Any ranking is bound to touch a nerve, but Vulture’s new ranking of “The Most Powerful Drag Queens in America,” which also appeared in New York Magazine, seems especially shady. Online, backlash to the ranking has been swift and fierce, with RuPaul’s Drag Race queens — including many on the list — reading the editors for filth.
For starters, many of the drag queen bios contained inaccuracies, with Vulture later adding a footnote attributing the “incorrect” bio blurbs to a “production issue.”
Alaska on Season 6? Fame on Season 2? Aja on All Stars 4? Laqueer on Season 10?
Did anyone fact check this? pic.twitter.com/PZF4OCJBsB
— ?van Ross Katz (@evanrosskatz) June 10, 2019
Even more egregious, perhaps, is that the ranking categorizes any queens who didn’t make the “Top 20” into four progressively shady “power peer groups”: The Tops, The Upper Tier, The Mid-Tier, and The Bottoms. That irritated All Stars 2 queen Phi Phi O’Hara — who, incidentally, also saw that her bio was incorrect.
I havent lived in Chicago for 8 years……I'm not even from there.
I literally rebuilt roofs in Puerto Rico but am just left as villain. @vulture not only doesnt do their research, but have the nerve to RANK queens!? You fucking rank them and then called some THE BOTTOMS? Rude! pic.twitter.com/7dC6cYOrfJ
— Jaremi Carey (@PhiPhiOhara) June 10, 2019
Meanwhile, Season 7 winner Violet Chachki — #16 on the list — took issue with the aesthetic choices.
these publications that think photographing drag queens in poor lighting with no retouching is somehow interesting or avant- grade is literally homophobia.
— Violet Chachki (@VioletChachki) June 10, 2019
Shangela took the middle ground. “I don’t really get into rankings,” she wrote on Instagram. “I think that just by being a Drag Queen we’re all pretty powerful.

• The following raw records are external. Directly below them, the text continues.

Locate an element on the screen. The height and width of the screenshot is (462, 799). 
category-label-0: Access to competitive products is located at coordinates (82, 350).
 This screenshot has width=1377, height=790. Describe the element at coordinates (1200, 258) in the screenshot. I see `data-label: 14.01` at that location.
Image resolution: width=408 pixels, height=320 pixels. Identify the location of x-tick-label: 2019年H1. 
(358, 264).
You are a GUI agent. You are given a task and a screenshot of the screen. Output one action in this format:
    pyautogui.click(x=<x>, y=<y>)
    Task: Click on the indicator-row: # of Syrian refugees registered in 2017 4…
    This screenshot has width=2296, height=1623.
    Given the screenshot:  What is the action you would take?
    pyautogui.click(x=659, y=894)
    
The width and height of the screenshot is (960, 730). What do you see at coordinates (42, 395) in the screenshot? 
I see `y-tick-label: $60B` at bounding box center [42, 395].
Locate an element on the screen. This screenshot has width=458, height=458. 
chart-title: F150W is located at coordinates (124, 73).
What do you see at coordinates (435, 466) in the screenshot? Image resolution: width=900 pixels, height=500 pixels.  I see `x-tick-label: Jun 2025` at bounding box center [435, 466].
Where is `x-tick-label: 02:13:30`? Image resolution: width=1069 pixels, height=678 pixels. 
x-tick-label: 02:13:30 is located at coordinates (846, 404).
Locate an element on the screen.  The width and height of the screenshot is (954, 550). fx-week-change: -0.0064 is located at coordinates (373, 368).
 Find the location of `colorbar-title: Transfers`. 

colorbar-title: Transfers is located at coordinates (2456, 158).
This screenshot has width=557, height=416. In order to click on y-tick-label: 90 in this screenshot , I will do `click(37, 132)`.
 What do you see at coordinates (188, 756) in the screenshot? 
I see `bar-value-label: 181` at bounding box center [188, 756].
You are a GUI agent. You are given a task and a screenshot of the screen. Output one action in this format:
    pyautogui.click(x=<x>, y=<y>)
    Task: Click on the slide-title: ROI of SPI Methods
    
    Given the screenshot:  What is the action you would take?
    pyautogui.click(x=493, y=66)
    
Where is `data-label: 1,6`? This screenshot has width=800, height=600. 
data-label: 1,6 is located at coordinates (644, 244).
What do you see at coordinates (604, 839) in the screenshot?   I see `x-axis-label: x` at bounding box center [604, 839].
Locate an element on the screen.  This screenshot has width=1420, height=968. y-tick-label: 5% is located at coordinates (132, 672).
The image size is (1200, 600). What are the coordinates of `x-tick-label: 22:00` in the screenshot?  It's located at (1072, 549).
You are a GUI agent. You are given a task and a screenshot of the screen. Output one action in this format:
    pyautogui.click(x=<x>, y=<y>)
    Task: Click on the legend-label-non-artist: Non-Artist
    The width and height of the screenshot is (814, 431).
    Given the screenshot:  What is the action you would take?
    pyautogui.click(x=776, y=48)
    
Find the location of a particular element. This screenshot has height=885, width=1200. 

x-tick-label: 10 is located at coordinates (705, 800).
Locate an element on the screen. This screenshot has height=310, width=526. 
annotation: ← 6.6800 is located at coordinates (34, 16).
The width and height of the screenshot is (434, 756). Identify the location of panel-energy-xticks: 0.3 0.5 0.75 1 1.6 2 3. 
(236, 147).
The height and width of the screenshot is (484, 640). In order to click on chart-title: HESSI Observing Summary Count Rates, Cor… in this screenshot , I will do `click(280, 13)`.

But THANK YOU @vulture for this cool write up in ur “Most Powerful Drag Queens in America.” I told y’all … i Came to WERQ.
To hear Season 4 contestant Willam tell it, the queens who were photographed for the feature didn’t realize they would be ranked, meaning the so-called “Bottoms” probably had no idea they’d be labeled as such — with, you know, their sexual roles notwithstanding.
No one told us they were gonna be ranking us but hey press is press. @vulture
— Willam (@willam) June 10, 2019
And though Vulture’s preamble makes it clear the judges were ranking only Drag Race contestants, the headline called these 100 honorees the “Most Powerful Drag Queens in America,” which made for some glaring omissions, as All Stars 4 co-winner Monét X Change pointed out.
Also I’m just seeing this goddamn list! Fuck @vulture and their rankings. If you’re gunna rank “the most powerful Drag Queens in America”…where are the Sherry Vine’s, the Jackie Beat’s, the Coco Peru’s, Bunny, Peaches!? Our successes are birthed on the backs of their pains.
— Monét X Change (@monetxchange) June 10, 2019
Season 8 fan fave Kim Chi, meanwhile, thinks turnabout should be fair play.
Hey everyone! As someone who has never written a news article or even have any experience in journalism, I decided to rank all the writers over at @vulture. The ranks will be arbitrary and it too shall be poorly written. All I ask is someone to take awful photos these writers?
— Kim Chi (@KimChi_Chic) June 11, 2019
And with that, the library is closed.